The colours of Chiang Rai

A riot of colours greets Preeti Verma Lal in Chiang Rai, a stately city that boasts of grandiose temples, each one more stunning than the other...

The White Temple, Chiang Rai

The Black House? The White Temple? The Blue Buddha? The Golden Clock Tower? Or, the brown Bamboo Buddha?” In Northern Thailand’s Chiang Rai, Wilaiwan Soison, the guide, was throwing choices off the palette. I knew the country’s weekly lucky/unlucky colour code: Sunday: red (say no to blue), Monday: yellow (no red), Tuesday: pink (no yellow & white)… Wait, Wednesdays in Thailand are colour-complicated. There’s green for the day, grey for the night, no pink in the daytime and no orange-red at night.

One for each day

“You are colour-coded today. It’s Saturday, you are wearing black. So, let’s go to the Black House,” Soison dragged me out of the colour roulette and the car meandered through lush villages and screeched in front of the Black House of artist Thawan Duchanee. I knew not much about Duchanee, the country’s national artist who has created the Museum of Folk Art in his home town. Thankfully, I was not in my kitten heels because the museum is a long walk around 40 black houses made of wood, concrete, bricks, terracotta that accommodate Duchanee’s personal collection of art from around the world. Not just art, but animal bones, skins, chairs made of buffalo horns, ladles with phallic ends.

From the morbid mastery of black, I took a monochromatic turn into the silvery, shiny, sheeny, satiny white of the White Temple, Chiang Rai’s most-seen monument. In the afternoon sun, the white temple stood as a polished jewel against the blue sky. Built by living artist, Ajarn Chalermchai Kositpipat, who vowed to “build the most beautiful temple in the world,” it is a stark contrast from the oft-repeated golden of Thai wats (temples).
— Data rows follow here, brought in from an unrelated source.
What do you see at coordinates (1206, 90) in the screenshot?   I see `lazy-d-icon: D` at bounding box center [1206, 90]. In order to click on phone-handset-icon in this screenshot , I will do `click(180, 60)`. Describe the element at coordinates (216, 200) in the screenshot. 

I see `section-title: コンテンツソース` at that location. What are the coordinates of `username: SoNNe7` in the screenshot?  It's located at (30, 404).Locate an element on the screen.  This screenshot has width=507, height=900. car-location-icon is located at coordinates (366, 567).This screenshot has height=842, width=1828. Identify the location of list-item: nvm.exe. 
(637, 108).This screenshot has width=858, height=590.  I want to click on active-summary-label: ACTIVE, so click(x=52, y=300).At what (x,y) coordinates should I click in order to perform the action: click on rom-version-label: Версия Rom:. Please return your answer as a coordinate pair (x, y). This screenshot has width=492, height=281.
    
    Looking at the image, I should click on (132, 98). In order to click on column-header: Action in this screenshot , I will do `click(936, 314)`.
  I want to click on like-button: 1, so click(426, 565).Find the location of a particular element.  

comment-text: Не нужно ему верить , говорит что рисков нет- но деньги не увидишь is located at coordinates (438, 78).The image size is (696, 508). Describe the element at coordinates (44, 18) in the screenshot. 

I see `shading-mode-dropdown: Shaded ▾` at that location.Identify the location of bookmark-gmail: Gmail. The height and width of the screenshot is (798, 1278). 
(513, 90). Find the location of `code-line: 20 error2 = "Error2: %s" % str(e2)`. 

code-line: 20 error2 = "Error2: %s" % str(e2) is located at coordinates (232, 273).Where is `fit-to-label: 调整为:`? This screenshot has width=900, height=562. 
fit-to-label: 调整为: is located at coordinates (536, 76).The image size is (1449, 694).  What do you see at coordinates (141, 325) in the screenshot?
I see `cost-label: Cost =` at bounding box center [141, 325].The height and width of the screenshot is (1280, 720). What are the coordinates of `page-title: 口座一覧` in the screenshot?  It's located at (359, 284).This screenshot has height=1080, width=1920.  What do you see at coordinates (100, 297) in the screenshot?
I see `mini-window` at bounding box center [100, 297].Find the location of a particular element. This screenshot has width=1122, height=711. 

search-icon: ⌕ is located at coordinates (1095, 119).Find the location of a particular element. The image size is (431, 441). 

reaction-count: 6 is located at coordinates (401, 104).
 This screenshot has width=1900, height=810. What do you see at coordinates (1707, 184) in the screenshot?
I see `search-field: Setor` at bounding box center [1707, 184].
Chalermchai confesses he chose the white to walk away from the cliched. “Golden is suitable for people who lust for evil deeds. White is a representation of the Buddha’s purity and the use of small mirrors throughout the temple is a symbol of wisdom (dhamma) of the Buddha that shines throughout the universe,” the artist delineates his choice of white.

The walls of the main hall are painted, borrowing narratives not from the jatakas but with demons that have George Bush and Osama Bin Laden inside them. Chalermchai is making a vehement statement about how “the world is being destroyed by those who craved to build weapons.”

In the White Temple, my thoughts strayed from Buddha to the evils that threaten the modern world. Chalermchai has a point but he is not finished yet. With the foundation laid in 1997, the artist insists that it will take another 80-90 years to complete the temple. Much after his death.

The temple of the 'brown bamboo Buddha'
The temple of the 'brown bamboo Buddha'

Tick-tock

The evening was still far away when Chalermchai Golden Clock Tower chimes and changes colours against the inky night. After black and white, it was time for the blues. The blues of Wat Rong Seua Ten, the Blue Temple. Built on the ruins of a temple abandoned nearly a century ago, it borrows its name from dancing tigers (Suea Ten) — from the tigers who used to jump over the Mae Kok river. At the entrance are gigantic dragons and the main hall has an impressive series of tall columns embellished with beautiful motifs. The main Buddha idol is white and at his feet sit sculpted mythical creatures. The entire temple wears the same shade of indigo, briefly interspersed with golden, green, orange and white.

There was the emerald green Buddha at Wat Phra Kaew, which is famous as the original home of the translucent green Buddha which graces the Emerald Buddha Temple in Bangkok’s Grand Palace. But I have seen the Emerald Buddha in Bangkok, so I skipped the green for the brown bamboo Buddha, the largest woven Buddha in Thailand. Known as ‘Phra Sing San Chana Man’, the entire temple is made of woven bamboo. A giant white sculpted elephant stands at the entrance and the devout have left behind bamboo fans on the trellis. I prefer the quiet and the simplicity of the brown to the adornments of the whites and blues in Chiang Rai.

That, however, was not the end of colours in Chiang Rai. The golden was yet to unfold. For that, I had to wait until 7 pm when the clock tower turns into an artistic masterpiece — music pipes, parts of the tower move and the golden acquires other hues — purple, red, green, white at definite intervals.

In the Thai colour calendar, brown is for Thursdays and it is not considered unlucky on any day. So, in Chiang Rai, it was brown for me. The brown of the Bamboo Buddha. Solemn. Stately. Serene.